I want you to know that autism is not a tragedy. We need people that see things differently.

Sunset with Saguaro Silhouettes kindergarten art project

My is a warm and friendly person. Yes it is more work to communicate with him–he is not a socially conforming person. As a school librarian I see all the kids developing on their own pace. Some are conforming, they form power blocs and band together watching each other for steps outside of expected behavior. Like “pink is for girls.” Other kids are sensitive and caught up in their own feelings. They like to play alone or with a few friends. They are sensitive to nature or fascinated by art. Some kids are logical. Some kids are attention seeking. Some so active they can’t settle. Most kids are a combination of it all, depending on the day. Autism is just one more way of looking at the world. My child plays best with kids that don’t expect him to follow a script and in small groups. The kids that are very verbal and looking for social conformity find my child frustrating. That’s okay. Those kids are socially adept. They daunt more than just the autistic kids. I want you to know that kids have many dimensions and they are all telling you the truth about themselves. Once I relented on what I expected my son to be and got to know who he was actually things are so much better.
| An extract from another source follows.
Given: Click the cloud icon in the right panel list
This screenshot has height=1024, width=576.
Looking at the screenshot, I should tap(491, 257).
I don’t like it when people say that someone with Asperger’s doesn’t have feelings, doesn’t need friends, is a super genius. I understand why you think that, but it isn’t true. He is not a robot. He feels things so intensely that he is overwhelmed. He can understand how you feel too. He’s been raised with as much respect and care as your child. But we fight a different battle than you do. His homework is social exchange and his playtime is math worksheets. Every year it gets easier as I work with him to support him instead of trying to change him.

I wanted to excuse my son from P.E. I “knew” it would be a nightmare. I held my tongue and gave my son’s growing maturity and his teacher a chance. It turns out his P.E. teacher is scheduled oriented, has high expectations and is a clear communicator. My son loves dodge ball and loves P.E. Lesson learned. Public school has been good for my son. I had the same fear about team sports. My son uses his ability to focus to make him a pleasure to coach. I watch him doing drills in the backyard and I think, look at you, loving sports. Maybe it is because he has been lucky with coaches that are very clear and fair when they speak. I learned that when he understands and feels confident, he moves mountains. After 1st grade, I learned not to pigeon hole him.
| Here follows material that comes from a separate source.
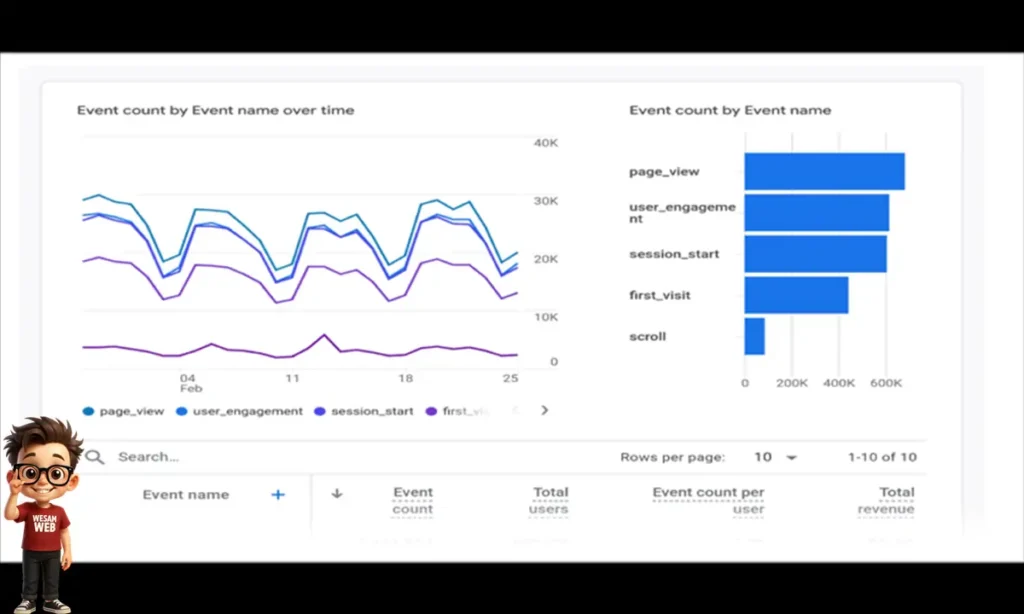The width and height of the screenshot is (1024, 614).
Task: Sort by the Event count column header
Action: (412, 500)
Both boys are overjoyed to reunite with their dad. We had been on the East Coast for two weeks before he joined us. This picture was taken at the airport.
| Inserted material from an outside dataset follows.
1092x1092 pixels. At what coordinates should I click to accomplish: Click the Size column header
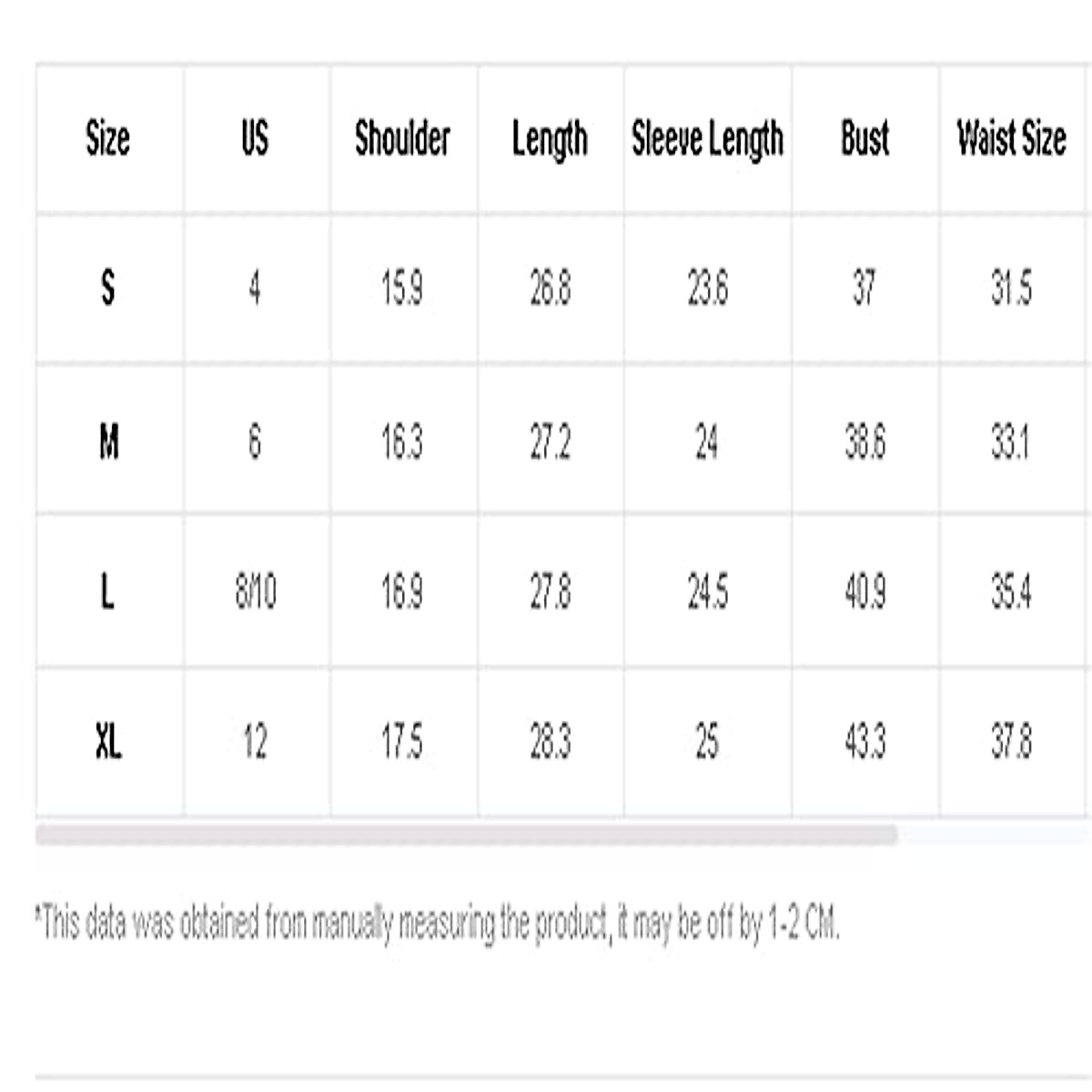pyautogui.click(x=108, y=139)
Autism uses the symbol of the rainbow jigsaw in its awareness campaign. Before I knew my son was autistic, I knew he loved rainbows because they followed an order. I learned how important order and rules are to my son to help prevent surprises. I see the world in a new way because of my son. We talk about ocean currents, recycling and crop irrigation. We talk about Jesus. I think he is going to change the world, because if anyone is going to decode the language of dolphins or see a glimpse into the mystery of the weather it is my son with his love of patterns.

My friend Mandy made him a gorgeous cake for his 5th birthday.

Sometimes I think that Asperger’s should not be called a “disorder” because it is the insistence on order that makes my son who he is. I want you to know that Asperger’s is cool and sometimes, I think my son is on to something with the way he is oriented. If my son is in your child’s class, I want other kids to enjoy his unique gifts and reach out to him. They will find a loyal friend with a pure heart.